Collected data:
^^^^^^^^

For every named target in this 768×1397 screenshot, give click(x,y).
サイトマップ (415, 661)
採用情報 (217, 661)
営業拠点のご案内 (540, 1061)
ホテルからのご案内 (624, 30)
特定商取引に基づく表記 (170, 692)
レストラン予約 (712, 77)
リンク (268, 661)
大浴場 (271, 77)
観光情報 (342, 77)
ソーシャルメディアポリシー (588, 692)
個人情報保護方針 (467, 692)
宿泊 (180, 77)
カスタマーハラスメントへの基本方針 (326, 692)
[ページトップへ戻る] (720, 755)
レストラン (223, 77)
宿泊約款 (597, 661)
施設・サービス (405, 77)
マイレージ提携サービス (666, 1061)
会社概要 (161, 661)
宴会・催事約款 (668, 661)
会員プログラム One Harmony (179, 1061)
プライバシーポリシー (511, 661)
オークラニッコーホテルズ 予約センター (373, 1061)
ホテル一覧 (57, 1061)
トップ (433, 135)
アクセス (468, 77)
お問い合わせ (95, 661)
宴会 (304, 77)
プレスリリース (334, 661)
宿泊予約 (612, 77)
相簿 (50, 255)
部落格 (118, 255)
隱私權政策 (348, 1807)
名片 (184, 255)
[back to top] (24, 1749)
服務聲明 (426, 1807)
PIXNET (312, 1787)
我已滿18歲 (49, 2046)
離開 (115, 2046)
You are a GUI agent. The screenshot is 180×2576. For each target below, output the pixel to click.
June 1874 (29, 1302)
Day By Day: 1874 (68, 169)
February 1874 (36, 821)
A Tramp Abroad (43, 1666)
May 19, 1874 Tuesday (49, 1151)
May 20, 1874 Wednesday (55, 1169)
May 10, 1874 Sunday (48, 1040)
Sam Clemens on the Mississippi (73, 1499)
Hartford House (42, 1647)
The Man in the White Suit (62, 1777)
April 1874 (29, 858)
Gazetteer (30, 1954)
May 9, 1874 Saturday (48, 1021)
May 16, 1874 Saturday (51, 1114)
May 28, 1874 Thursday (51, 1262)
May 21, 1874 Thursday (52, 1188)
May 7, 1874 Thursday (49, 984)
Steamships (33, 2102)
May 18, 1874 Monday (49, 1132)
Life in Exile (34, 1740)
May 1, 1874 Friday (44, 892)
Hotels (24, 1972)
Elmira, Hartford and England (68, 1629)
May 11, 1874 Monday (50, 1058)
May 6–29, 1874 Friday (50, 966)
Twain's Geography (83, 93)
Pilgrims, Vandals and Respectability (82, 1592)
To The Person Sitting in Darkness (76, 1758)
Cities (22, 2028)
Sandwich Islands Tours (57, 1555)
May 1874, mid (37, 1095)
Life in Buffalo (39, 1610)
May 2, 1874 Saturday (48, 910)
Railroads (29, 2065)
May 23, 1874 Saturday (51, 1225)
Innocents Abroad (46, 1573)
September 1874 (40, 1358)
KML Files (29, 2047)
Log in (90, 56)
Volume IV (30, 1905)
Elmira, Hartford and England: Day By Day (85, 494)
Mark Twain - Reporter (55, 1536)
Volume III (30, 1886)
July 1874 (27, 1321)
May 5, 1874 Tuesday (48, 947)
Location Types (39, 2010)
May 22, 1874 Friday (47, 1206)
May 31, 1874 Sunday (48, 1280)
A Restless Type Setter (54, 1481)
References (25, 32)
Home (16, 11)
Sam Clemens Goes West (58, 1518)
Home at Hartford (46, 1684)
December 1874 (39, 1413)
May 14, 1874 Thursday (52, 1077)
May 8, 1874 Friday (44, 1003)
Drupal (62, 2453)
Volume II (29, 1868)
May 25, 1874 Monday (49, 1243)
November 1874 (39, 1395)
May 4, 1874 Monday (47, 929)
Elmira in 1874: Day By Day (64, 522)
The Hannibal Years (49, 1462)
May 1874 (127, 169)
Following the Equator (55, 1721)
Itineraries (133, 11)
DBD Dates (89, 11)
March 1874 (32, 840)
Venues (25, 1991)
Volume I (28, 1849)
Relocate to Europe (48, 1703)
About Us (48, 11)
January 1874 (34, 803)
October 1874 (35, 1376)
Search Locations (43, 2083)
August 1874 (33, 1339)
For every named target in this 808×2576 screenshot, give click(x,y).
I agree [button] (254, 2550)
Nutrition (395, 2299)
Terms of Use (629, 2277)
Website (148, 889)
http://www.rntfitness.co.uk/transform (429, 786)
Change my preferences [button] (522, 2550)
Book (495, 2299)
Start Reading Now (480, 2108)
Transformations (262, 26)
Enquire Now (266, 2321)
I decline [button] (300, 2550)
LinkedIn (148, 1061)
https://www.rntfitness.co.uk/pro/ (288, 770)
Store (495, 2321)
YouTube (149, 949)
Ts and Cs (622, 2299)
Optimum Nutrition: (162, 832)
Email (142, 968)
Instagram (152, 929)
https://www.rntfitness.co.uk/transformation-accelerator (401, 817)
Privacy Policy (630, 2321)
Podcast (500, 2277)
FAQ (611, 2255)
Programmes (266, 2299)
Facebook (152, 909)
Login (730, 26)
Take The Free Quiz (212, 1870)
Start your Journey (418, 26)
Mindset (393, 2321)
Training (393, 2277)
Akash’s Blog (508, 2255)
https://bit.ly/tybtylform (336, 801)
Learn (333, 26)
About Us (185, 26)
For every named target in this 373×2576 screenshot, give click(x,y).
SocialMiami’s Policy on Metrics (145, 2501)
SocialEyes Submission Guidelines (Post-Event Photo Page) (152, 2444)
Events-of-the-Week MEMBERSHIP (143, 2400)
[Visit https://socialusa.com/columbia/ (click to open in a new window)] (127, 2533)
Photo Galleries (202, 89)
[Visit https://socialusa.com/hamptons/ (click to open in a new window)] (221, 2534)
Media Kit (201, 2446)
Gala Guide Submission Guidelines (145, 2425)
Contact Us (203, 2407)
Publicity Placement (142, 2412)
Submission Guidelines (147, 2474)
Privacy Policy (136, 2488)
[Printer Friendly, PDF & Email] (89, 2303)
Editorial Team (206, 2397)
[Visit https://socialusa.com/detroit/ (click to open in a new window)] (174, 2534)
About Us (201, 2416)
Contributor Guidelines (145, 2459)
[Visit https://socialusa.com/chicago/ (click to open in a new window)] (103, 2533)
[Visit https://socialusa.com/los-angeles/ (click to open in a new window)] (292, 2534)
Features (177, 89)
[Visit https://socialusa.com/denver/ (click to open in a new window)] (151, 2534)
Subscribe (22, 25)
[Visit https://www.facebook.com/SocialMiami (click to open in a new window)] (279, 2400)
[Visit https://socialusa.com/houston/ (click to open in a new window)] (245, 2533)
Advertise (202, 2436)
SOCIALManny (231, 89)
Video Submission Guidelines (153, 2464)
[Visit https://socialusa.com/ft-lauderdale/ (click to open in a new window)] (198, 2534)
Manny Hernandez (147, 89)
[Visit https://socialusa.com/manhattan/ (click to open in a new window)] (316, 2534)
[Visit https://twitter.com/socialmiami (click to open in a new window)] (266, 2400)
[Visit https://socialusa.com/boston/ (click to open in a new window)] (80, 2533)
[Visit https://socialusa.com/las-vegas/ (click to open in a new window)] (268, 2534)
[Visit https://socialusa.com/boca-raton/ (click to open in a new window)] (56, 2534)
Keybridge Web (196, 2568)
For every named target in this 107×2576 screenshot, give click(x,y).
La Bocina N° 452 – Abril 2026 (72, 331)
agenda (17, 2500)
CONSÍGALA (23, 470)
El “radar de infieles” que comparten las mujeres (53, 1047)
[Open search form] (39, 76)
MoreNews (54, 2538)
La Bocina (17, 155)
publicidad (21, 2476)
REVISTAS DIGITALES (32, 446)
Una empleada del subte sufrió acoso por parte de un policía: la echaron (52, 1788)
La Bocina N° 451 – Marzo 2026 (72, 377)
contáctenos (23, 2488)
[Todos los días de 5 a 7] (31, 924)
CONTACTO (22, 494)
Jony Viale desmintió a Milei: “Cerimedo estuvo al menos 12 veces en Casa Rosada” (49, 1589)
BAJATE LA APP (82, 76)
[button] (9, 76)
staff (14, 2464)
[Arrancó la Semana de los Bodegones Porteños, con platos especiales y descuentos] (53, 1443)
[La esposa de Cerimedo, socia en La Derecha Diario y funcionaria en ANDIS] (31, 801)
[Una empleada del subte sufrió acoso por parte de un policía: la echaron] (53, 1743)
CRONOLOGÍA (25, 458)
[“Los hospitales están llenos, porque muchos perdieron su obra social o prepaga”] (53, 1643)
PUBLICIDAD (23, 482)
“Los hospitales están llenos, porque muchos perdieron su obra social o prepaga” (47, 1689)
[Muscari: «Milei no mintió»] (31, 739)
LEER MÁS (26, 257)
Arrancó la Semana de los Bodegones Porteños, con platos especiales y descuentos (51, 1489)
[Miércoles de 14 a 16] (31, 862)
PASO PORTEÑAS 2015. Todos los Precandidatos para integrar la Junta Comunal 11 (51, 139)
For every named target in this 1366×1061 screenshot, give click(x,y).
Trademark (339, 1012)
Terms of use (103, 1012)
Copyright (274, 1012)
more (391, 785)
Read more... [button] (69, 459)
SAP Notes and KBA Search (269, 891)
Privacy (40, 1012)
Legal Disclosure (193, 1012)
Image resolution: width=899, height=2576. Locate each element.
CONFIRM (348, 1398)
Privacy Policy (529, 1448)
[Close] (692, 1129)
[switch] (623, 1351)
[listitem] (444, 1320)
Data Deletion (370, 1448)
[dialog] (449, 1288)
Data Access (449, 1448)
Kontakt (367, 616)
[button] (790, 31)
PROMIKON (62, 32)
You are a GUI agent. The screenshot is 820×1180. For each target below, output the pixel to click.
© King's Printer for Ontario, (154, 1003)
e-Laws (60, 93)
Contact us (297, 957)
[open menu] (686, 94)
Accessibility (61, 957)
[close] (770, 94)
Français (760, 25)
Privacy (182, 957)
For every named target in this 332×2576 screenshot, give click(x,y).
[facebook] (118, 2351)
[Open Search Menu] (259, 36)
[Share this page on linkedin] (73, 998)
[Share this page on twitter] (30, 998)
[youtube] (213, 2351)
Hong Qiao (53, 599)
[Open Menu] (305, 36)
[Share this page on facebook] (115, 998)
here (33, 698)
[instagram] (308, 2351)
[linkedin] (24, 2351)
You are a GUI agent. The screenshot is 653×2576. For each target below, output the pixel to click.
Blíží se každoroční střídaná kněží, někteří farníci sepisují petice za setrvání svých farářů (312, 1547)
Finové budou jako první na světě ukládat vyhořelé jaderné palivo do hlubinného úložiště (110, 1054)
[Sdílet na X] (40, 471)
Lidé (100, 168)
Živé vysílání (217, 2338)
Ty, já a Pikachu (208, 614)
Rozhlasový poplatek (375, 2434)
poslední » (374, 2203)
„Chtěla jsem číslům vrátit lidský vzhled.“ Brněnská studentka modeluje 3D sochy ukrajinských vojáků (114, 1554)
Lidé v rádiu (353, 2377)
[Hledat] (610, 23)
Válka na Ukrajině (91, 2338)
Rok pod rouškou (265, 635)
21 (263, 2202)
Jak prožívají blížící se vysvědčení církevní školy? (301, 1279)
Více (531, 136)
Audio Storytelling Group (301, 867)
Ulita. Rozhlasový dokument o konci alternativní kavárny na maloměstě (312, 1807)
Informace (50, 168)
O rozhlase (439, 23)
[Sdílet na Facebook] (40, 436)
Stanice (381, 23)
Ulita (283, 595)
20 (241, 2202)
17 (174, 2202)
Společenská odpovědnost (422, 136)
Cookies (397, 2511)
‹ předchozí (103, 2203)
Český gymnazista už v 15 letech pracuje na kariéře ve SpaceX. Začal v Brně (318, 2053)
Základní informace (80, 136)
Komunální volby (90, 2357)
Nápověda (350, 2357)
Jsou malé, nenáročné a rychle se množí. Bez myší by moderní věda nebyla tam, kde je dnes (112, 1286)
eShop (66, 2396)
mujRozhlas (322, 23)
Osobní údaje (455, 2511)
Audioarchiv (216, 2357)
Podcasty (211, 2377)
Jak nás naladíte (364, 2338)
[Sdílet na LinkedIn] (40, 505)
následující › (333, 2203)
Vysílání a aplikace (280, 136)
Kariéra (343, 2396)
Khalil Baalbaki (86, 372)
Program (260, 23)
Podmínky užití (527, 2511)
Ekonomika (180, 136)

^^^^^^^^

The task:
Across the entries above, find the lines with the string "Sunday" and copy them.

Solution:
May 10, 1874 Sunday (48, 1040)
May 31, 1874 Sunday (48, 1280)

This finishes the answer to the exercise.